The colonel had taken a liking to me, and sometimes we would spend hours together. His help exceeded my expectations. I even had two soldiers standing guard at the entrance to my warehouse, and this allowed me to work in peace.
Being prosperous in my work did not make me selfish, not at all. I really felt for these soldiers who went to the front to fight for our freedom. I respected and admired their love for justice. And no sooner did a train leave the station than I found myself praying for them. But in the evening, trains would return filled with wounded soldiers, and that made me sad. I would recognize faces that I had seen a few days earlier. I offered them wine or fresh water, according to their wishes.

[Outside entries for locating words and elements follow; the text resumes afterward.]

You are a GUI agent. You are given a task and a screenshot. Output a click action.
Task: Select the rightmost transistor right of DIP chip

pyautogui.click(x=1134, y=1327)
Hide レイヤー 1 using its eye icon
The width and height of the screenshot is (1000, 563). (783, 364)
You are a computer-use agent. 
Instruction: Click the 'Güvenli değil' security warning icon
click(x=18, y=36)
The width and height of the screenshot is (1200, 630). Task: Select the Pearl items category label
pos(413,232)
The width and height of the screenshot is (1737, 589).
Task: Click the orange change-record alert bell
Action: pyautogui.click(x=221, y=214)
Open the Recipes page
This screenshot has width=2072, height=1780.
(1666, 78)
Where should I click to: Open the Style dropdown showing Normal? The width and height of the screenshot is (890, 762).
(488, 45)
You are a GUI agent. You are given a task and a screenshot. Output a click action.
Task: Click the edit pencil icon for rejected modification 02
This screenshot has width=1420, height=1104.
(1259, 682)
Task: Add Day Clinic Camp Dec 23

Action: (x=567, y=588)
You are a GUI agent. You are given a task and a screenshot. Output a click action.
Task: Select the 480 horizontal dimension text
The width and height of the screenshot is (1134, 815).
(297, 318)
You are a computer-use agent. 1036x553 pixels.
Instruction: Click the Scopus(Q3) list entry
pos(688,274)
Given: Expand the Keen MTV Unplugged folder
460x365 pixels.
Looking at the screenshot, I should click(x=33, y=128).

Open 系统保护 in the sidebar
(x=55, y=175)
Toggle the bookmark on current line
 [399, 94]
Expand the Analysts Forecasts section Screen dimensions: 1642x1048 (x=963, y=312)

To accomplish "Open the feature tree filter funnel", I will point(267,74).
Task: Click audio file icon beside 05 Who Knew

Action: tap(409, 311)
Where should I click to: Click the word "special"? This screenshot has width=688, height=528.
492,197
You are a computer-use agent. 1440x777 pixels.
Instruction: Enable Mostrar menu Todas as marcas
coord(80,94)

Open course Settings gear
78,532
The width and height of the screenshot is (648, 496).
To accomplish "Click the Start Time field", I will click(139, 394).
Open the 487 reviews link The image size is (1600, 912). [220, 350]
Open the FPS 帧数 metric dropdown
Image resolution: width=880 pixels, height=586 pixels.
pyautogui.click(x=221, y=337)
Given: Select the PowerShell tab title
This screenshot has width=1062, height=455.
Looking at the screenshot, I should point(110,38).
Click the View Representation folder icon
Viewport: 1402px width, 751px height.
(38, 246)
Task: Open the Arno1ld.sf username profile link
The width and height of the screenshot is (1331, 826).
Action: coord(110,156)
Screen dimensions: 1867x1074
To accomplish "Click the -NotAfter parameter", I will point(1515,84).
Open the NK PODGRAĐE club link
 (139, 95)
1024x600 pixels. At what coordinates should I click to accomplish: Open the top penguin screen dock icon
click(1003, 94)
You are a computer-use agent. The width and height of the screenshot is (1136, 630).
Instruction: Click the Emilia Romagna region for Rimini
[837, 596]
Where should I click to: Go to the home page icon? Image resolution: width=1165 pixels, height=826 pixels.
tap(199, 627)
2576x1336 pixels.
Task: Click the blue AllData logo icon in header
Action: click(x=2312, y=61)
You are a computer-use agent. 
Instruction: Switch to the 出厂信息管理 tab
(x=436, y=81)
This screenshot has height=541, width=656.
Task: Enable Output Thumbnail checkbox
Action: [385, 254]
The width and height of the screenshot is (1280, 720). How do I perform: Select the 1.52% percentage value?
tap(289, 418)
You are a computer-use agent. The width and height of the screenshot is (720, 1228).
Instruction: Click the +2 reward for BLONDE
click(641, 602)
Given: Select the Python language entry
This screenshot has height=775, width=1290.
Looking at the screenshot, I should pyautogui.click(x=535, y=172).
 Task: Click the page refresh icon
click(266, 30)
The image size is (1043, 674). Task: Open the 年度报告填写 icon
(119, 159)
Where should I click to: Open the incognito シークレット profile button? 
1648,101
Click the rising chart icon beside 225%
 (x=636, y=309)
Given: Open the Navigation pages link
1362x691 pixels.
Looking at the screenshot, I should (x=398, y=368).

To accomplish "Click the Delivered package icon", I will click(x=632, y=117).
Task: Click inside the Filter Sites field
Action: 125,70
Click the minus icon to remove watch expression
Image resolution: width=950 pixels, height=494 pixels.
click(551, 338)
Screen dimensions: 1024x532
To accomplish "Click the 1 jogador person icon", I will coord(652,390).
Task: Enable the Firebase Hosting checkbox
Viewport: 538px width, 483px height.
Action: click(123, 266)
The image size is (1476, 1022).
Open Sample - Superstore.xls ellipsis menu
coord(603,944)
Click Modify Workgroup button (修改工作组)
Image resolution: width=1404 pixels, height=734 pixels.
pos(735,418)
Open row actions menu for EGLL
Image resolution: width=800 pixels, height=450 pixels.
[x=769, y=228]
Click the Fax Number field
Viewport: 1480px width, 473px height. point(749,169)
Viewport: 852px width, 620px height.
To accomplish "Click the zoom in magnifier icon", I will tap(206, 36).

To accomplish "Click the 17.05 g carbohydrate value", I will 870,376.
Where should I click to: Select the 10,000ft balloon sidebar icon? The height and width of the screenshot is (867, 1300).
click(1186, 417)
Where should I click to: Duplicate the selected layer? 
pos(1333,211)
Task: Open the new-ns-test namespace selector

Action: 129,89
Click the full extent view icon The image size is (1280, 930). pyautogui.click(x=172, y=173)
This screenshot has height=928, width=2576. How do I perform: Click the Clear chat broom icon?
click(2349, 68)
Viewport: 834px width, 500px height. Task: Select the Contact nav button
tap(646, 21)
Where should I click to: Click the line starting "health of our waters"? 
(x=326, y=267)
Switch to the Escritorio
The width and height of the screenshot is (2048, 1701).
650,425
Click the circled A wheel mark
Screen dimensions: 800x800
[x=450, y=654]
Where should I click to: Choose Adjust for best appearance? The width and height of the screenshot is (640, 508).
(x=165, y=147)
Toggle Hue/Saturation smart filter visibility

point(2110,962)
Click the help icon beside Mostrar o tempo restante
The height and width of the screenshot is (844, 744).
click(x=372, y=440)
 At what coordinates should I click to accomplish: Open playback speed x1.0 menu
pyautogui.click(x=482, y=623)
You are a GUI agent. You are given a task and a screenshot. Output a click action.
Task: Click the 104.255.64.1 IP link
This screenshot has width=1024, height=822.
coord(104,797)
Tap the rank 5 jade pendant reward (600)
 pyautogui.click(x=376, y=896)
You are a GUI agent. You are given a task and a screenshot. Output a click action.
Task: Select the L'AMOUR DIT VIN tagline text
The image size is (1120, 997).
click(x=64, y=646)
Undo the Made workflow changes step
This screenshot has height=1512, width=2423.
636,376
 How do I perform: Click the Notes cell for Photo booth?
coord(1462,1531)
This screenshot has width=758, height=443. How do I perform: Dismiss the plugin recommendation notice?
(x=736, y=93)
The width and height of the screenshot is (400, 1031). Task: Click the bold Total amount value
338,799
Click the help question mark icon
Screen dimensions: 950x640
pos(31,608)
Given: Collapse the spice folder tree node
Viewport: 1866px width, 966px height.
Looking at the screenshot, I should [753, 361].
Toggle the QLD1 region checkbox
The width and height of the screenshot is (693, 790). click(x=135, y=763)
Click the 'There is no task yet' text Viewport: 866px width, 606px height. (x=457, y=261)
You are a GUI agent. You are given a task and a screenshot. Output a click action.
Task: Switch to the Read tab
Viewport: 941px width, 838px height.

I also gave them coats and capes made from blankets I had received from them. I was able, fortunately, even to recognize the voices of some of the soldiers whose faces were covered with bloody bandages.
Although the station was guarded, I could walk in and out freely -- which made the station master envious of my privileges.
Bizerte was finally liberated. But, the railroad traffic had not slowed down. Soldiers were now going to Italy to fight, but still traveling through Bizerte. We would get the news over the radio, or by way of the wounded soldiers who came back to us. Numerous trains carried Italian prisoners; they seemed to be happy that the fighting was over for them.
Italians do not like fighting. For many centuries, the Mediterranean has had a beneficial influence on its neighboring nations by imbuing them with peaceful feelings. The long reign of the Greeks and Romans belonged to an ancient past, during which that sea was tormented. But these warriors have disappeared, leaving a Mediterranean that is once again calm. Blessed with sunshine all through the year, the sea appears serene -- with its soft waves, sweet winds and fragrant perfumes.
The martial spirit prevalent among the Middle Eastern nations hardly matches the symbol of the Mediterranean -- a blue sea serving as a link between two coasts that hold such a variety of nations, with their different political and religious backgrounds. This Blue Sea cannot be denied. Foreigners, when they first come upon her, are seduced by the atmosphere of love and generosity that she generates. After all, she nurtures people. One cannot resist her charm and beauty; her golden, finely-sanded beaches are universally appreciated. Germans, Americans and British have also had contact with all her benign qualities, but sadly under unfortunate circumstances.